In general, NSE is in favor of greater consumer choice and supports any effort to give energy consumers more choice. For example, NSE supports legislation in the California state legislature that would allow electric companies to sell competitors' electricity directly to consumers. This would give them more options and control over their energy bills and allow consumers to find cheaper sources of energy.


To make a solar powered home financially viable, NSE advises consumers to follow the four steps related to credit.

1. Determine your income

The first step to buying a solar powered home is to determine your income. To do this, look at your monthly income and expenses and figure out how much you have left. Your income can come from a variety of sources, including wages, investments and government benefits. Your expenses can include everything from rent to transportation costs to utility bills. By combining your income with your expenses, you get a clear picture of your financial situation. This is what NSE refers to as your cash on hand.

If you do not have enough money left after paying your expenses, NSE recommends that you look for additional sources of income to cover the cost of your system. For example, consider getting a mortgage on your home or getting a credit card that offers cash back rewards.

2. Choose the right time to buy

The second step is choosing the right time to buy a solar powered home. In this connection, you must consider when you will consume the generated energy and how much the purchases will cost. For example, if you plan to use the energy produced during the day, it is best to buy a system that works in 12-hour mode and is fully charged at night.

In addition, NSE recommends that you purchase a system that fits your current power plan. If you are already a customer of an electricity supplier, you can inquire about their special financing offer or see what tariffs they are currently offering their customers.
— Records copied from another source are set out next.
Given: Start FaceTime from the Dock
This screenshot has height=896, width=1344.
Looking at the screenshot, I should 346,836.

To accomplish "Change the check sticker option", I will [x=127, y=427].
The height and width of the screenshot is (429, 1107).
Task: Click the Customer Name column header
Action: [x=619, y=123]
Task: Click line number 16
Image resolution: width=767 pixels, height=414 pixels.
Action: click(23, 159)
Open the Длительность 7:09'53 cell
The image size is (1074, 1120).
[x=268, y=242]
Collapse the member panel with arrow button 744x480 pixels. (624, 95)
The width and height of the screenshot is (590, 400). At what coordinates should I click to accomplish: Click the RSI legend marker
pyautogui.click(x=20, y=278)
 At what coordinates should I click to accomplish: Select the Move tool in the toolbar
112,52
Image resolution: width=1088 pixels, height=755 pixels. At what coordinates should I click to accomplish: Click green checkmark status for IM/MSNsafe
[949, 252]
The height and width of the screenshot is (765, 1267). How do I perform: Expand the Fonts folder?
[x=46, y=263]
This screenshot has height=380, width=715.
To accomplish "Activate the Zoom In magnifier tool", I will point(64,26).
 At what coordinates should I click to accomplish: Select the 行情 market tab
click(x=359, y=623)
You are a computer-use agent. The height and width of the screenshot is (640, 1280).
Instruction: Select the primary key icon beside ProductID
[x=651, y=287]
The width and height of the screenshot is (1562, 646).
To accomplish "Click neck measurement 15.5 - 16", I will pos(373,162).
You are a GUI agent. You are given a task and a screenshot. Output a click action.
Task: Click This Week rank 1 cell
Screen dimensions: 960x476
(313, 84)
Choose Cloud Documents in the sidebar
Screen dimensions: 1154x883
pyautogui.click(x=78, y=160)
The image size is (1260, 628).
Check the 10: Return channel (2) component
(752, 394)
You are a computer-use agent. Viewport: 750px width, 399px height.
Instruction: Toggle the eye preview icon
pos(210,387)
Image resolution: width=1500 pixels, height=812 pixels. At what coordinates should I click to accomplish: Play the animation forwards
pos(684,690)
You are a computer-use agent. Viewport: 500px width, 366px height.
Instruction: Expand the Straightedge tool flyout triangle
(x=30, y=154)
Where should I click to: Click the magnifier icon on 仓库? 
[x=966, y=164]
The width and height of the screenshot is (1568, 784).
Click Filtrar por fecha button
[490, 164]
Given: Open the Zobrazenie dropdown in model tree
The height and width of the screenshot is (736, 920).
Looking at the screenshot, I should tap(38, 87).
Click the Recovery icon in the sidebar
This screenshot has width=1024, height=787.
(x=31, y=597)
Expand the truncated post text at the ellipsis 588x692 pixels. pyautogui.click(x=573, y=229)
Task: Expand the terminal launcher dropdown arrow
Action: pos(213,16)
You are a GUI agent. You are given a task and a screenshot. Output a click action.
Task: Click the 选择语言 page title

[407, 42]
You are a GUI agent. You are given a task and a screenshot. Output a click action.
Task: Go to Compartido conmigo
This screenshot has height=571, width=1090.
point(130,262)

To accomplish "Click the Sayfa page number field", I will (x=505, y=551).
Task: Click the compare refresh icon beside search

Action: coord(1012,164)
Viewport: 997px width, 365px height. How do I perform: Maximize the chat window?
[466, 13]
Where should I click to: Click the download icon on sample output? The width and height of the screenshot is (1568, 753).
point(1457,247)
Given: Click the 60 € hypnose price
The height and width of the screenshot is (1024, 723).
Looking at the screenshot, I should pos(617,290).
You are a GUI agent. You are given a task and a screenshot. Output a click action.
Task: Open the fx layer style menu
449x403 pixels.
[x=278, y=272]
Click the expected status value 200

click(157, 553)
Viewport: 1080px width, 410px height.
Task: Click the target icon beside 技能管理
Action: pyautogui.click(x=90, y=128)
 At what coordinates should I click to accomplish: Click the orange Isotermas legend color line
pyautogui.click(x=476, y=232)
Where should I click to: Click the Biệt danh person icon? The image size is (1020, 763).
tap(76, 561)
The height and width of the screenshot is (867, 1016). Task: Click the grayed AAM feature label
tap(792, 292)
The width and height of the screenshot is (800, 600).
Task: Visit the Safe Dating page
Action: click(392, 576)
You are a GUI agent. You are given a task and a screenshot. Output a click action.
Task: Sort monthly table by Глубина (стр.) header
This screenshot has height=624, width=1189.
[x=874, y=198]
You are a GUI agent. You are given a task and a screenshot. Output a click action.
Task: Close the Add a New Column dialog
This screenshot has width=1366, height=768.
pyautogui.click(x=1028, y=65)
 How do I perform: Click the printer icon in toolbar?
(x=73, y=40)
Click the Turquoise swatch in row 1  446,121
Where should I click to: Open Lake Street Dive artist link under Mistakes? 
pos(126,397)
3. Check different financing options

Once you have determined your income and expenses, NSE recommends that consumers explore various financing options, such as loans and grants. Loans are long-term obligations to repay an amount including interest. Grants are money that the government makes available to you without you having to pay anything back. You normally have to fill out a form to apply for a grant, but the NSE says you shouldn't wait too long for the government's feedback.

While a loan gives you the funds to make a purchase, a grant allows you to make larger investments in renewable energy sources and protect the environment by reducing your dependence on fossil fuels. When you have to choose between a loan and a grant, NSE recommends choosing the latter.

4. Be ready to make payments

The final step in buying a solar powered home is being ready to pay your utility bills. This includes paying your electricity provider regularly, even if you don't use much power. For example, if you are a light sleeper and wake up during the night to use the bathroom or go for a walk, consider purchasing a solar-powered system that automatically adjusts output to meet your needs.